ABSTRACT

This chapter reviews implantable devices for treatment and monitoring of heart failure. Implantable cardioverter-defibrillators, effective in terminating malignant arrhythmias, have class I indication for the prevention of sudden cardiac death in cardiomyopathy. Improvement in cardiovascular efficiency and hemodynamics can be achieved with device therapy which targets ventricular dyssynchrony or valvular regurgitation. Cardiac resynchronization therapy, cardiac contractility modulation, and transcatheter mitral valve repair devices are examples of device-based technologies that have been shown to decrease heart failure morbidity or mortality.
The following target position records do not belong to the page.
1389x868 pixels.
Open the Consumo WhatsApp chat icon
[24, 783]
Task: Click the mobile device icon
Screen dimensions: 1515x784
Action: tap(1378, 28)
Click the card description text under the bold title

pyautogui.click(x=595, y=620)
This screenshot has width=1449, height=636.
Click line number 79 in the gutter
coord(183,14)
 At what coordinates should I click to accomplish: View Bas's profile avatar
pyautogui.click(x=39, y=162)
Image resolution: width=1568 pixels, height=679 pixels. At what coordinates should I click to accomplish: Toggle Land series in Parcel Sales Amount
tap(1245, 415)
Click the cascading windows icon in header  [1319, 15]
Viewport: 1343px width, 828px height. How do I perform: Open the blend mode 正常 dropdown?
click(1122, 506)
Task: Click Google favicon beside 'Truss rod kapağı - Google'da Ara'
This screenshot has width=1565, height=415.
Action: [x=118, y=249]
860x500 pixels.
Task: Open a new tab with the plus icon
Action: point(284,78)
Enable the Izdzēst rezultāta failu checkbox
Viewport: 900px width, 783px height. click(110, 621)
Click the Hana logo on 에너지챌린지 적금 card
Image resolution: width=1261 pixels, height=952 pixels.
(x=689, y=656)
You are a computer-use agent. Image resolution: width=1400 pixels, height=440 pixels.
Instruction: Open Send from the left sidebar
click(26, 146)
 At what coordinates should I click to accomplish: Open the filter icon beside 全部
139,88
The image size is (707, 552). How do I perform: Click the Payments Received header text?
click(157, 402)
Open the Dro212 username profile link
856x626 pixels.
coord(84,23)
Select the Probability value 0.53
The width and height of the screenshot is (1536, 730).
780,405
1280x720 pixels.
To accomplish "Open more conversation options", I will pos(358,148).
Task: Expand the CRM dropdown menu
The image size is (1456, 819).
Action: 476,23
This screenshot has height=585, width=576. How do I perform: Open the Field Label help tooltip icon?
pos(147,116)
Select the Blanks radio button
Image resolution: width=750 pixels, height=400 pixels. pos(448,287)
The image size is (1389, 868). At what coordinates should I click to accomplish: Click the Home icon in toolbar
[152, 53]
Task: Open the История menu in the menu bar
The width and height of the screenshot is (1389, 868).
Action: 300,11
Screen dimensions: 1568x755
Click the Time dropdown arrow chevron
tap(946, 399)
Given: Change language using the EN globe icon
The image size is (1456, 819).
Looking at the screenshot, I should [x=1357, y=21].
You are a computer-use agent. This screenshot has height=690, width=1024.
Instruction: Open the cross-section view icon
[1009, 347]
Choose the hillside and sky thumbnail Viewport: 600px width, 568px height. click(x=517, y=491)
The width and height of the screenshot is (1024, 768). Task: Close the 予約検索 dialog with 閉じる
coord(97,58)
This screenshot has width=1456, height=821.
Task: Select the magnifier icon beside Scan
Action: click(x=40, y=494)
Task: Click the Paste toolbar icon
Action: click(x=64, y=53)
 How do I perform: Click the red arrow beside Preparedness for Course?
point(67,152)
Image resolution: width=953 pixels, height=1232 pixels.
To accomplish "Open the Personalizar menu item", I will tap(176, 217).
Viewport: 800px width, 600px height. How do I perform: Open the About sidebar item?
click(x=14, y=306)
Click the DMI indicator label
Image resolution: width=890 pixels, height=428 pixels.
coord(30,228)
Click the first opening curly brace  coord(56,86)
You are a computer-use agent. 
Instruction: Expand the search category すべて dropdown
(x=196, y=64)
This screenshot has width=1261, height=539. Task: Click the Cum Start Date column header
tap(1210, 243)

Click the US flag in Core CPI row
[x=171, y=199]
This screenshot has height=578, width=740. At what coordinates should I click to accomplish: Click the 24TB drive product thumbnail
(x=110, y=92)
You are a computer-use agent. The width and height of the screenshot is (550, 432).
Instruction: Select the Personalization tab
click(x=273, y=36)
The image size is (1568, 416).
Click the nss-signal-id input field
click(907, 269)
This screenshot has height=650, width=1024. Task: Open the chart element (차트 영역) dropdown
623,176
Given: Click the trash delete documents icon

Sympathetic overdrive is known for its deleterious role in heart failure. Device-based strategies to overcome sympathetic activity include baroreceptor activation therapy and spinal cord and vagus nerve stimulation. These therapies are currently experimental. The clinical conundrum of intracardiac filling pressures rising in advance of patients feeling symptoms has led to the emergence of implantable devices for ambulatory heart failure monitoring. These devices have focused on the monitoring of impedance, pulmonary artery, right ventricle, and left atrial pressures. Interatrial shunting is an investigational approach that shunts blood from the high pressure left atrium to the right atrium, thus decompressing the left atrium pressure and in the process attenuating symptoms and signs of heart failure.